QED

No cheers for Obama

The View from America

The following is from the letters page of the Wall Street Journal published last week under the title, “Australia has Lessons for President Obama”. No irony was intended by anyone:

Australia’s new Prime Minister, Julia Gillard, was savvy enough to realize that former Prime Minister Kevin Rudd’s increasing taxes on mining companies would not instil prosperity and economic stability.

Uncertainty, exacerbated by high taxes and runaway spending, stifles private investing and hiring. Business owners need to be certain that their government will not tax them to oblivion before they invest, expand and hire. Australian leaders understand as much; unfortunately, we cannot say the same for our leaders.

In the 1980s, President Ronald Reagan and British Prime Minister Margaret Thatcher instituted a series of tax cuts, while controlling spending.
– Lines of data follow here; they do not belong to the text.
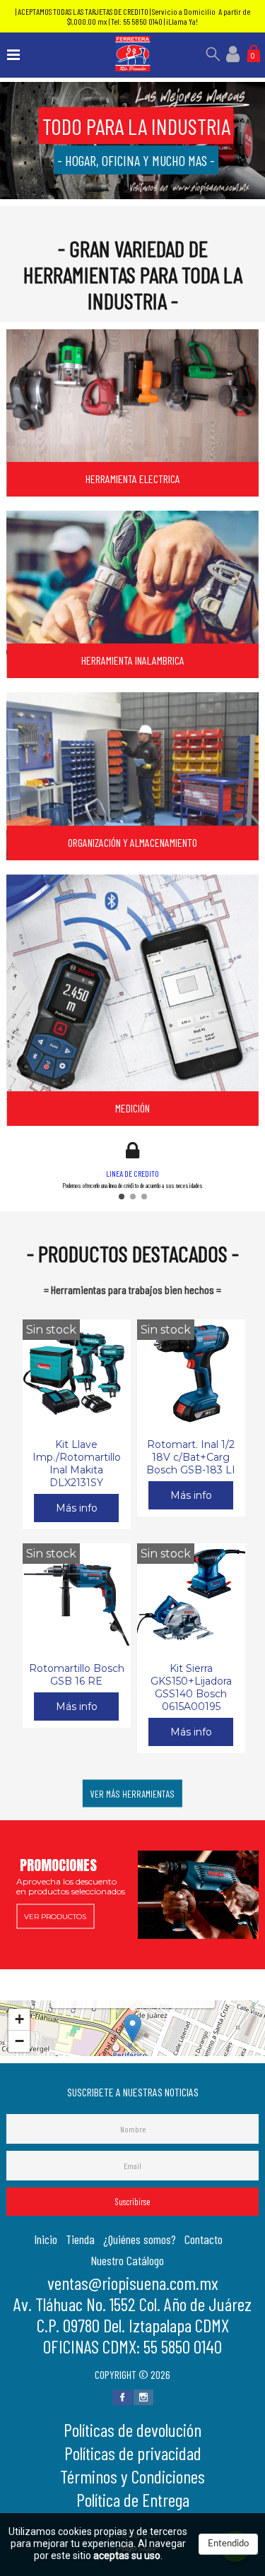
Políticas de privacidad (132, 2453)
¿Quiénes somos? (139, 2239)
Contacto (203, 2239)
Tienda (80, 2239)
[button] (121, 1196)
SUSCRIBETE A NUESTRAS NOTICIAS (133, 2092)
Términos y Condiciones (132, 2476)
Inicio (45, 2239)
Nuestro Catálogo (127, 2260)
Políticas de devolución (132, 2429)
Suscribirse (133, 2201)
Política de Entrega (132, 2499)
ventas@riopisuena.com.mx (132, 2282)
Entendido (228, 2543)
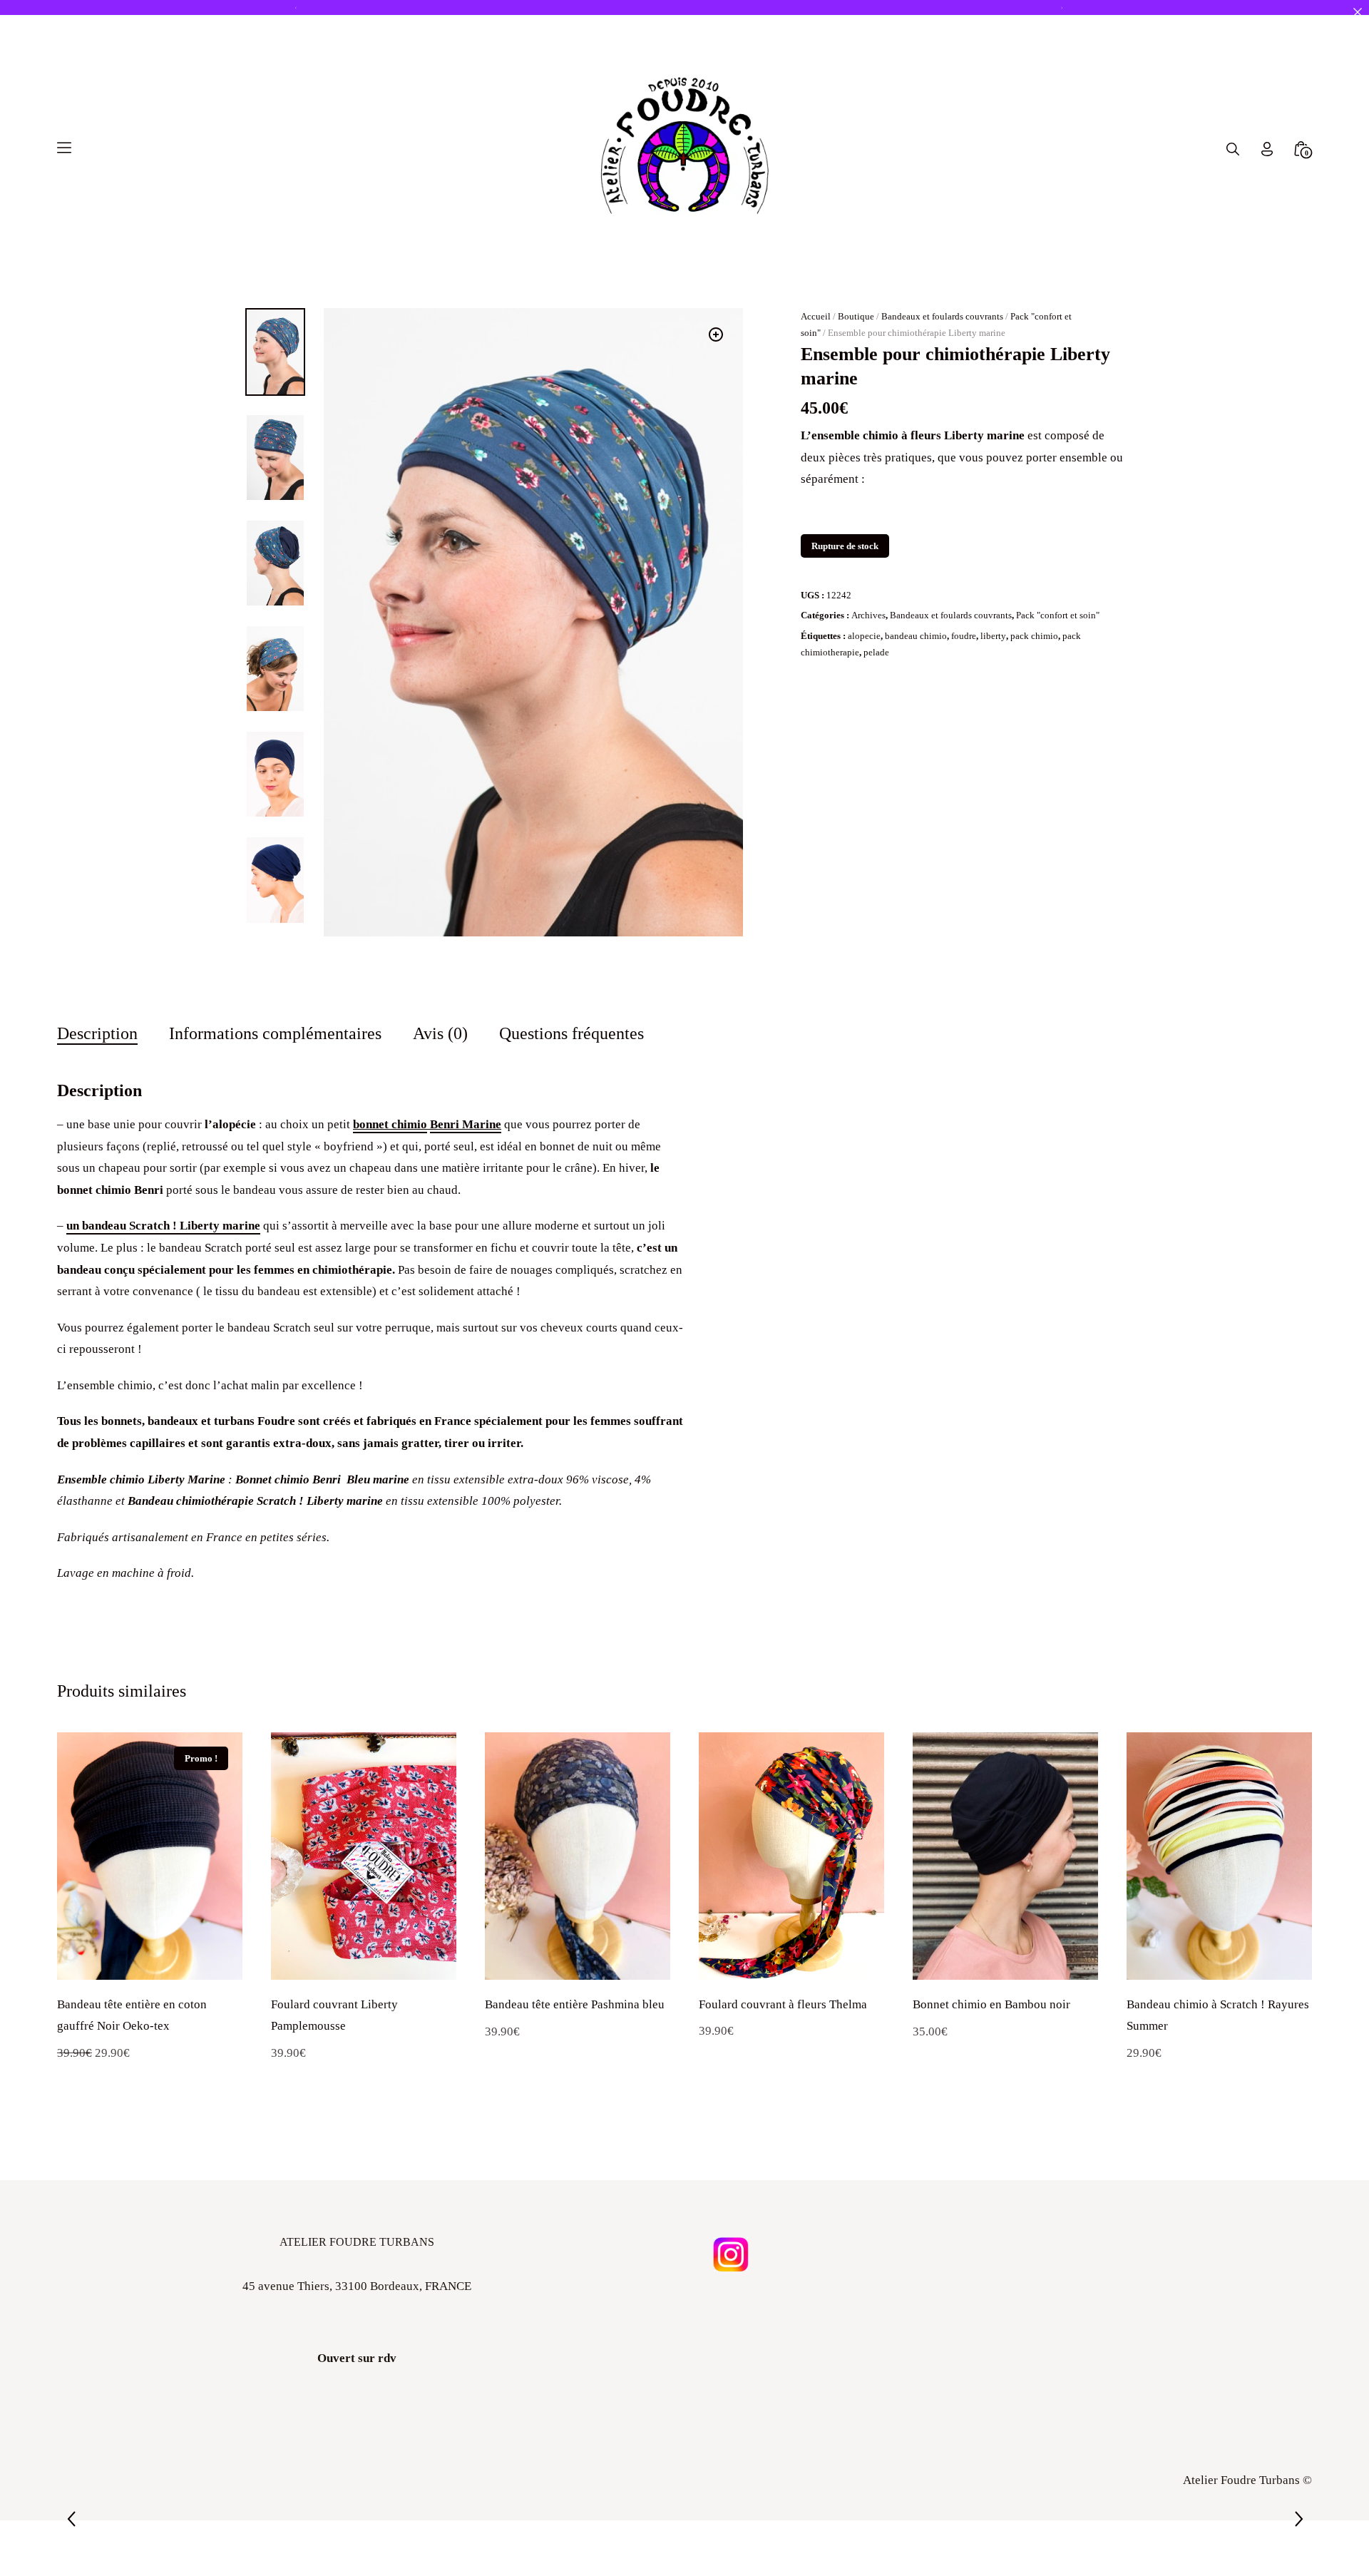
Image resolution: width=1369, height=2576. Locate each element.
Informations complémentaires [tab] (275, 1033)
The strategy resulted in private investing, expansion of business and increased hiring in both countries.

Fiscally irresponsible policies are doomed to fail. President Obama would do well to heed the advice of Ms. Gillard and other world leaders who have recognized as much.
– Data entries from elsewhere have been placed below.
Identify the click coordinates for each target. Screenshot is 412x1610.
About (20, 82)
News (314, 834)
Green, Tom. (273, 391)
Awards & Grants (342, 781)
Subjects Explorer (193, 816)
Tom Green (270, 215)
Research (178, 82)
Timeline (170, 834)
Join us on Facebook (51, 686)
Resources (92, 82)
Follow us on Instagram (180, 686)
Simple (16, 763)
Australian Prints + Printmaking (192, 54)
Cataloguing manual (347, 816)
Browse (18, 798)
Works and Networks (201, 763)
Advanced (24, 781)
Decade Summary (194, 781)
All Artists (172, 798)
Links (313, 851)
This was from a gentleman living in Brooklyn, New York. What he actually knows about Australia he almost surely only knows from third party sources, mostly through the American media. That his take on things Australian is ridiculously wrong need hardly be pointed out to an Australian audience.

There is nothing like distance to lend enchantment although what a Julia Gillard would make of it who can tell. Cannot do her any harm if the rubes down in New York think she is the second coming of the Reagan Revolution and Thatchernomics.
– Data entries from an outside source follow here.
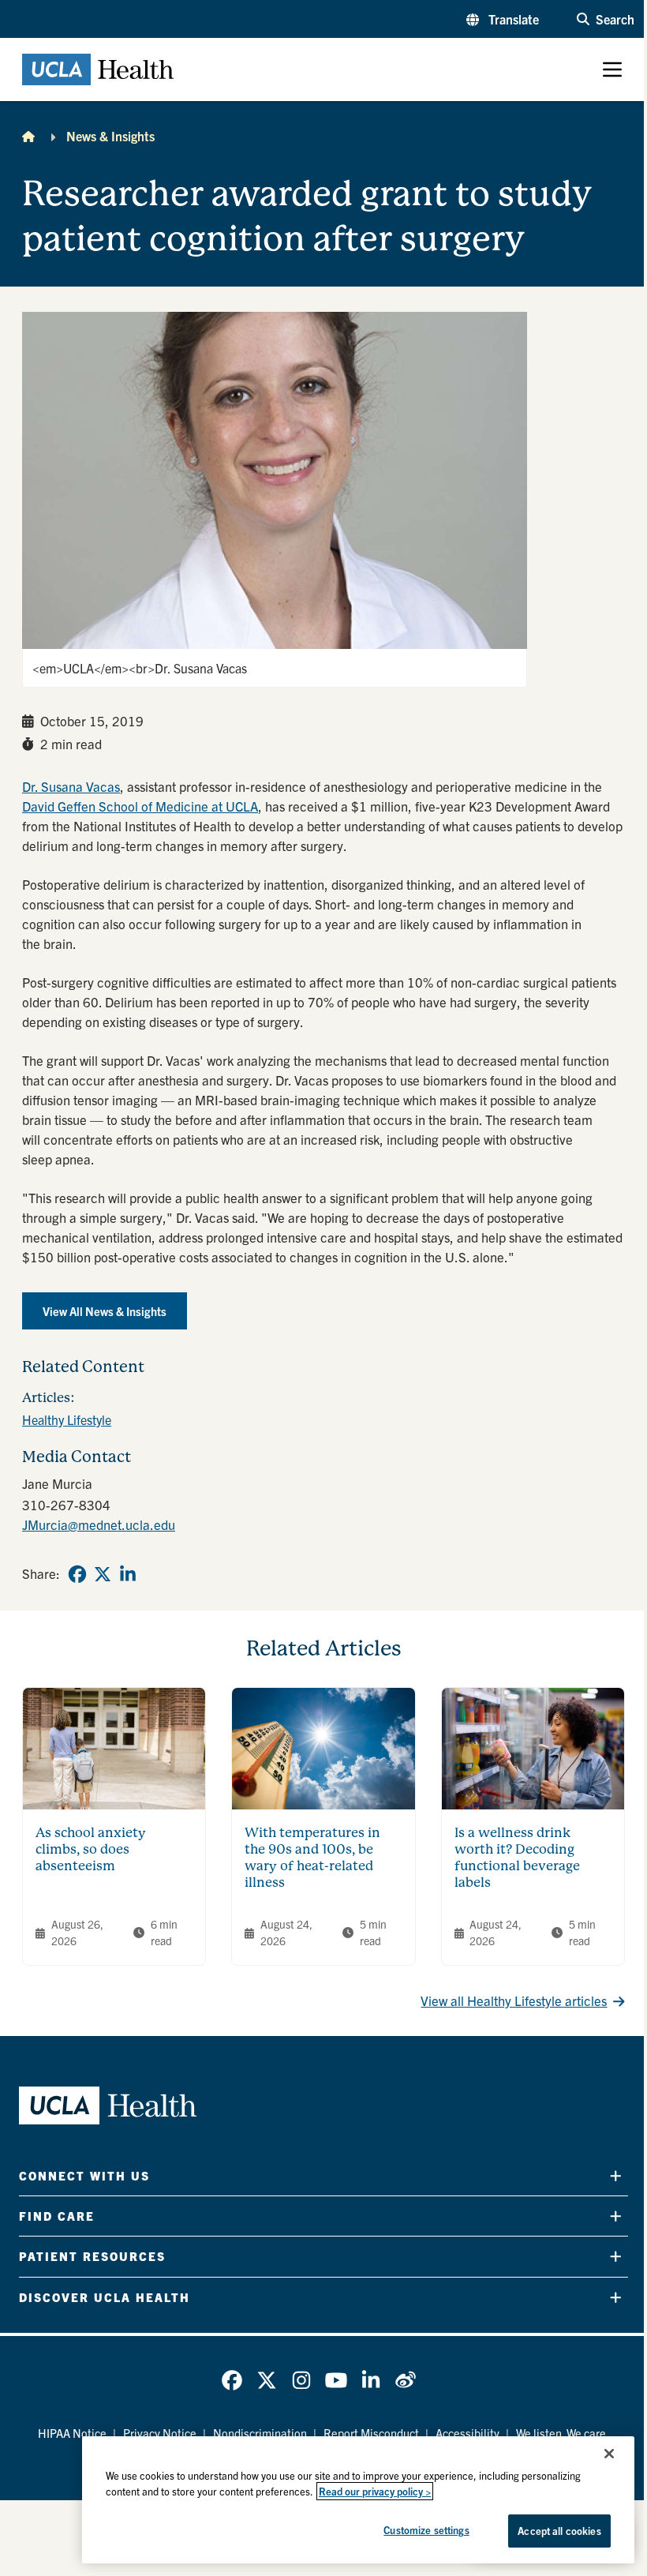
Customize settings (426, 2530)
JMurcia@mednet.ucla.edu (98, 1524)
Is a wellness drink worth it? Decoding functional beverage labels (517, 1857)
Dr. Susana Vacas (71, 786)
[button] (502, 19)
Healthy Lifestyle (66, 1419)
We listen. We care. (562, 2432)
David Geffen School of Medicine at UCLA (140, 805)
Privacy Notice (159, 2432)
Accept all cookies (559, 2530)
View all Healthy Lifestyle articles (514, 2000)
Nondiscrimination (260, 2432)
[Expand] (616, 2175)
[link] (77, 1574)
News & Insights (110, 136)
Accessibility (467, 2432)
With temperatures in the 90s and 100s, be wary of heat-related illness (312, 1857)
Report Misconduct (371, 2432)
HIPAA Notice (72, 2432)
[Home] (28, 135)
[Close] (609, 2453)
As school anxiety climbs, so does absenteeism (91, 1849)
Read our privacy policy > (375, 2491)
There is also nothing, it turns out, like distance to add disenchantment. I am here in the US at the moment and what I find so extraordinary is that one has to make an effort to follow politics and to see any negatives in the public sphere about the American President. Since when I am home, my chosen websites will typically dwell on the kinds of features that I will judge any political leader on, I am well aware of the problems being created.

So whether it is economics or foreign policy, I have an entirely negative view of Obama and his policies. The way out of the economic harm is beyond me, while every day he adds just a bit more to the harm he added the day before and on some special days he adds on an extraordinary amount that create problems that may never be undone. 

The media in the US are, however, as bad as their reputation for subservience to the Obama agenda. They are the three wise monkeys; sight, sound and speech, so far as the politics of the President are concerned, are near perfection. How someone living here eventually forms a negative opinion of what Obama does is almost beyond me. The fantastic level of incompetence and outright damage that this President is visiting on his country is quite astonishing, but it is an effort to find any of it out by watching the news or reading the press.

Politics is, I suppose as it should be, just one of the many parts of the world. There are other things that matter. But somehow the way in which the media ignore issues that damage the President is incredible. That his ratings keep sinking and the Republicans keep rising show that one way or another, the message of gross incompetence does get through, at least to some. But how that actually happens is a process almost invisible to an outsider like me.